Wednesday, May 13, 2009

Workin' for the man, every night and day...

Picture this.

I go with two co workers to the centralized shredder on base, because we have boxes upon boxes of files to shred. (yes, these are the aforementioned files that seemed to have been inherited to this position that I wasn’t happy to filter through some month’s back.) So, I am not “trained” on how to use the shredder, so my job was sort of just to help them with the boxes and what not. (Might I add, I clearly was not dressed appropriately for any of this.)

One box into it – the shredder stops. Just stops working – and we come to realize that it’s jammed. So, the personnel responsible for it come and determine, oh – it’s not jammed, it’s broken. Only about 60 files might have gotten shredded actually; the remaining 150 or so that were placed in while we thought it was shredding, weren’t shredded at all. Why, you might ask? Well, it seems that this industrial shredder that you have to take a safety class to even be near the machine to use – doesn’t shred paper file folders. Just plain paper only.

You don’t say?

So, we are informed after we started separating the files from the file folders – that the machine is going to be broken for a long time. Something about the service contract, blah, blah, blah. Actually, the girl who works there tried to get the files out herself but she’s not small enough or with long enough arms. Of course the option was suggested for me to go in the shredder because of my petite stature. (Um, did I mention that I wasn’t dressed appropriately for this? Hello, skirt and boots? I’m no way in hell jumping headfirst into the shredder!) Then, they yell at us to start cleaning – “you shred, you clean”. And because all the files were jammed, and were manually removed -- there’s shredded paper everywhere. I mean everywhere…..
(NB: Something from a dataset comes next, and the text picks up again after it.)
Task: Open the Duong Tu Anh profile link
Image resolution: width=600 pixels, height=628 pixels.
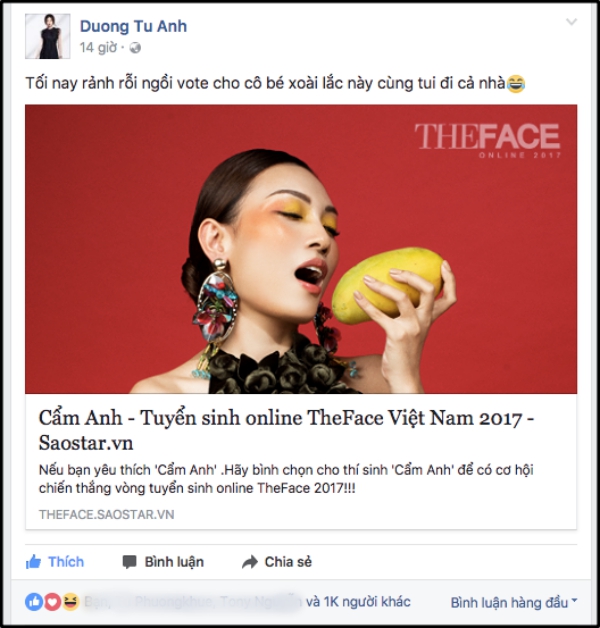Action: click(x=133, y=26)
I grab a broom and start sweeping. And sweeping. And we’re laughing…..joking – and cleaning it. So as we get the bulk of it up, and I say – “too bad there isn’t a shop vac!”. Well, sure enough there is – a big ol’ industrial shop vac right behind me. So, we plug in in and figure no problem – we’ll have this done in no time.

Except the shop vac doesn’t have any suction.
So now we have a shredder that doesn’t shred paper folders, and a shop vac that doesn’t vaccum up paper.
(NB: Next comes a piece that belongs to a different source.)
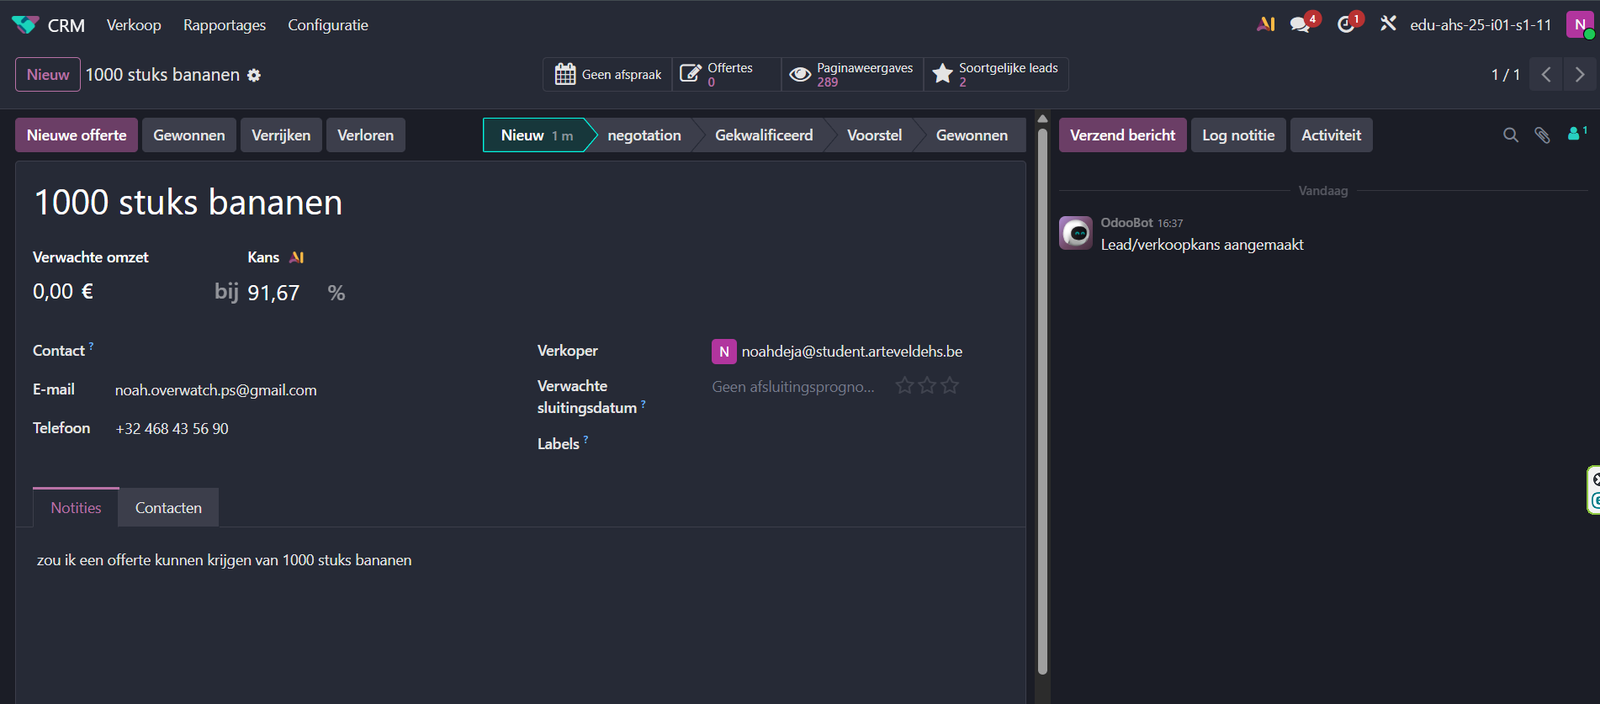Viewport: 1600px width, 704px height.
Task: Open the AI assistant icon in top bar
Action: tap(1266, 24)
Isn't it ironic? Dont'cha think?

I swept and swept, and swept. The gentleman who is part of the office that supports the shredder comes in and says “that’s not good enough”.

Really. Really now.
It was cleaner than before we got in there.

Me: “This is a shredding facility, right?
Guy: “Yes.”
Me: “So, can you show me where my paper shreds end and someone else’s begins because I think we swept up not only ours but other people’s shreds as well…”
Guy: “No, I don’t think you did. Look at this….”

And he points to the paper dust in the far right corner of the room that has probably accumulated over years…….

And then directs me to sweep the whole place down and pick up all of the sawdust, in the whole room. I have three words for him running through my head: Whiskey Tango Foxtrot.

They don’t call me Cinderella for nothing, clearly.

(If only a certain person who wears the number 33 happened to have the glass slipper and swept me away from the dusty, dustmite filled sweeping ….. that would’ve been a fabulous way for the story to end.)

And ugh... I can not wait to take a shower.

4 comments:

Anonymous said...

holy crap thats just too freckin funny. i'm dyin here. jimmy.

Suldog said...

You have a much higher bullshit tolerance than I do. I would have had to have conked him over the head with something, then spit on his prone body and walked out. Honestly. What a weed.

Rebecca said...

ROFLMAO.
Suldog, you crack me up.
Yes, unfortunately - I do have a high tolerance. ;)

Jimmy - Can't you just visualize it? you KNOW the special people that are here on base. Seriously!

Suzanne said...

You have me cracking up here! What a hysterical picture you paint. You're a good sport, I don't think I would have handled him nearly as well!